Çorum’un Sungurlu ilçesinde öğretmenim. Okulda okuttuğum kitaplardan idare hoşlanmamaktadır. Çocuklarla görüşmem bile yasaklanır. Ben de okulun karşısındaki dişçi kardeşe gönderiyorum çocukları, arkadan kendim de gidiyorum, nasihatlerimi yapıp, kitapları alıp veriyorum. Orta ikinci sınıfta bir kız talebem Ankara’ya taşınacak. Hayat boyu işine yarayacak nasihatler etmek gerekiyor. Çocuğa dişçiye gitmesini söylüyorum. Aslında seviyesinin üstünde bir kitap alıyorum, ben de varıyorum dişçiye… Bir kenara ilişiyoruz. Ben başlıyorum anlatmaya: “Allah ve Resulü’nün yolundan ayrılma. Bol bol kitap oku. Yeni okulunda inançlı çocuklarla tanış, onlara yaklaş. Kötü arkadaş çevrelerine girme. Yanlışlıkla girdiysen hemen çık… vs” Dişçi koltuğunda sırtı bize dönük bir hastayı sonradan fark ediyorum. Konuşmalarımızı duyuyor. Acaba çam mı deviriyoruz; nasıl bir adam? Dişçinin yüzü bize dönük. İşaret ediyorum, nasıl, konuşabilir miyiz, diye. Dişçi gülümsüyor, “Devam, devam!” diyor. Biz konuşmaya devam ediyoruz. Çocuğa kitabı veriyorum, “İlerde okursun.” diyorum. Meçhul adamın tedavisi bitiyor. Koltuktan yavaşça sıyrılıyor ve bize dönüyor. Yüzü mutluluktan pırıl pırıl. Gözlerinin içine kadar yayılmış bir gülümseme. Dudağı hafif muzibane tebessüm ediyor. Hiçbir şey demeden yanıma geliyor. Ben de ayağa kalkmışım. Yine söz-kelam yok. Bana bir sarılıyor… Sıkıca… Uzunca bir süre bırakmıyor. Sonra bırakıyor ve yüzüme saadetle bakarken, “Bizde de böyle kardeş var mıymış?” diyor. Sonra dişçi bizi tanıştırıyor. Evet o… İshak Abi… Dâvâ delisi, insan kazanma sevdalısı İshak Abi… Adam kazanmak için dört yılda bitecek okulu yedi buçuk yılda bitiren kara sevdalı…

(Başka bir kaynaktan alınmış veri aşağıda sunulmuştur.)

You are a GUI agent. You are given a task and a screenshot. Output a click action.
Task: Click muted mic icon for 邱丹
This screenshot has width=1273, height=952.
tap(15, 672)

“Bu senin yaptığına ‘kulis faaliyeti’ derler” diyor usta gönül fatihi. Böylece yaptığım işin adını da öğrenmiş oluyorum: Kulis faaliyeti… “En verimli faaliyet budur.” diyor. “Sınıf da bir hizmet yeridir; ama oradaki çocuklar talip değil. Zoraki alıcılar. Ama çocuk şu kapı arkasına geliyorsa mutlaka bir talebi var, senden bir şey bekliyordur. Bu şekilde yetişen çocuk mutlaka kazanılır, adam olur.” Bir müddet konuşuyoruz, dertleşiyoruz. Bir vesile ile çantasını açıyor. Üç dört kitap görünüyor. Kitaplar hakkında bilgi veriyor. Şu, şunu anlatıyor; bu, bunu anlatıyor filan. Bir elektrik mühendisinin çantasında üç dört kitap… Birçok edebiyatçı bile bu kadar kitap düşkünü değildir. Onu kitap düşkünü yapan, dâvâsı, derdi, sancısı… Bunlar yoksa kitap sevgisi de olmaz. Bunlarsız kitap sevgisi varsa da çekiver kuyruğunu, bir işe yaramaz…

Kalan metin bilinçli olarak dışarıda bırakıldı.